Task prompt. Render the items below as a JSON list of strings, with one string per line and no blank lines.

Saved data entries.
◇ ◇ ◇ ◇
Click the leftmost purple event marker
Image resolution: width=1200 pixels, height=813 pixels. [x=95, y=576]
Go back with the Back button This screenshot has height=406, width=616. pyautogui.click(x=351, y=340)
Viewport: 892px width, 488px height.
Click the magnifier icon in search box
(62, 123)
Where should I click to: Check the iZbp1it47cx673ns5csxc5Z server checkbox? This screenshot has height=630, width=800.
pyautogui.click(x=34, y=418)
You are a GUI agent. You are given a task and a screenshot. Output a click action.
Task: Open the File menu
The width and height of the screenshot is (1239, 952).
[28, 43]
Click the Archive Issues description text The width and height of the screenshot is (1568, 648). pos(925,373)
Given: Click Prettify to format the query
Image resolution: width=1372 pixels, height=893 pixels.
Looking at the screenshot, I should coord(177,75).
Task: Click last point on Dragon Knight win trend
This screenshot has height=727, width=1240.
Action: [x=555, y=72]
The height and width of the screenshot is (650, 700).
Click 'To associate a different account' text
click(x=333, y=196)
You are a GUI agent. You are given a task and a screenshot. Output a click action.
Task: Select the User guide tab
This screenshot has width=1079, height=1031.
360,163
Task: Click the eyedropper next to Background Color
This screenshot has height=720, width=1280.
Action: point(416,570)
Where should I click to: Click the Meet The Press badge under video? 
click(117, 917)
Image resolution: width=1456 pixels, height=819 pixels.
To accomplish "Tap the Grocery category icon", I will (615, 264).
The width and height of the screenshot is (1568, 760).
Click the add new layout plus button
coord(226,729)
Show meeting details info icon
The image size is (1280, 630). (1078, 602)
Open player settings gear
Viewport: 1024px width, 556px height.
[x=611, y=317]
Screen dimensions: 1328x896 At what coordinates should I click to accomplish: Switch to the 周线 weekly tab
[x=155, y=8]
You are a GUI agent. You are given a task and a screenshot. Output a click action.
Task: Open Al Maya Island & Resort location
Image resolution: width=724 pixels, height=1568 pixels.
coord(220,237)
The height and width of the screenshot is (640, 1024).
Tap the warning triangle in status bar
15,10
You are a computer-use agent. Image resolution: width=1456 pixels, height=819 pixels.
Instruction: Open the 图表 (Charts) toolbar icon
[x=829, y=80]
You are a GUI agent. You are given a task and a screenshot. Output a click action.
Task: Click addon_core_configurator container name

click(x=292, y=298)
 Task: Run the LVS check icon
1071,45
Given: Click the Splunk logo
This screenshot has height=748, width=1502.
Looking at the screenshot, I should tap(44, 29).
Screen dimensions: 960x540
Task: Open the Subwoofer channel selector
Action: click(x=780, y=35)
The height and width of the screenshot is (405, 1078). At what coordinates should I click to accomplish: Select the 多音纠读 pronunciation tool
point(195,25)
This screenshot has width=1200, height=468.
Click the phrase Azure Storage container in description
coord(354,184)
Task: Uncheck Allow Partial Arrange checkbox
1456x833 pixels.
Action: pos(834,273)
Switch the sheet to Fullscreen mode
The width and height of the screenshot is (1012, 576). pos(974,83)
◇ ◇ ◇ ◇
Finished answer.
[
  "Click the leftmost purple event marker",
  "Image resolution: width=1200 pixels, height=813 pixels. [x=95, y=576]",
  "Go back with the Back button This screenshot has height=406, width=616. pyautogui.click(x=351, y=340)",
  "Viewport: 892px width, 488px height.",
  "Click the magnifier icon in search box",
  "(62, 123)",
  "Where should I click to: Check the iZbp1it47cx673ns5csxc5Z server checkbox? This screenshot has height=630, width=800.",
  "pyautogui.click(x=34, y=418)",
  "You are a GUI agent. You are given a task and a screenshot. Output a click action.",
  "Task: Open the File menu",
  "The width and height of the screenshot is (1239, 952).",
  "[28, 43]",
  "Click the Archive Issues description text The width and height of the screenshot is (1568, 648). pos(925,373)",
  "Given: Click Prettify to format the query",
  "Image resolution: width=1372 pixels, height=893 pixels.",
  "Looking at the screenshot, I should coord(177,75).",
  "Task: Click last point on Dragon Knight win trend",
  "This screenshot has height=727, width=1240.",
  "Action: [x=555, y=72]",
  "The height and width of the screenshot is (650, 700).",
  "Click 'To associate a different account' text",
  "click(x=333, y=196)",
  "You are a GUI agent. You are given a task and a screenshot. Output a click action.",
  "Task: Select the User guide tab",
  "This screenshot has width=1079, height=1031.",
  "360,163",
  "Task: Click the eyedropper next to Background Color",
  "This screenshot has height=720, width=1280.",
  "Action: point(416,570)",
  "Where should I click to: Click the Meet The Press badge under video? ",
  "click(117, 917)",
  "Image resolution: width=1456 pixels, height=819 pixels.",
  "To accomplish \"Tap the Grocery category icon\", I will (615, 264).",
  "The width and height of the screenshot is (1568, 760).",
  "Click the add new layout plus button",
  "coord(226,729)",
  "Show meeting details info icon",
  "The image size is (1280, 630). (1078, 602)",
  "Open player settings gear",
  "Viewport: 1024px width, 556px height.",
  "[x=611, y=317]",
  "Screen dimensions: 1328x896 At what coordinates should I click to accomplish: Switch to the 周线 weekly tab",
  "[x=155, y=8]",
  "You are a GUI agent. You are given a task and a screenshot. Output a click action.",
  "Task: Open Al Maya Island & Resort location",
  "Image resolution: width=724 pixels, height=1568 pixels.",
  "coord(220,237)",
  "The height and width of the screenshot is (640, 1024).",
  "Tap the warning triangle in status bar",
  "15,10",
  "You are a computer-use agent. Image resolution: width=1456 pixels, height=819 pixels.",
  "Instruction: Open the 图表 (Charts) toolbar icon",
  "[x=829, y=80]",
  "You are a GUI agent. You are given a task and a screenshot. Output a click action.",
  "Task: Click addon_core_configurator container name",
  "click(x=292, y=298)",
  " Task: Run the LVS check icon",
  "1071,45",
  "Given: Click the Splunk logo",
  "This screenshot has height=748, width=1502.",
  "Looking at the screenshot, I should tap(44, 29).",
  "Screen dimensions: 960x540",
  "Task: Open the Subwoofer channel selector",
  "Action: click(x=780, y=35)",
  "The height and width of the screenshot is (405, 1078). At what coordinates should I click to accomplish: Select the 多音纠读 pronunciation tool",
  "point(195,25)",
  "This screenshot has width=1200, height=468.",
  "Click the phrase Azure Storage container in description",
  "coord(354,184)",
  "Task: Uncheck Allow Partial Arrange checkbox",
  "1456x833 pixels.",
  "Action: pos(834,273)",
  "Switch the sheet to Fullscreen mode",
  "The width and height of the screenshot is (1012, 576). pos(974,83)"
]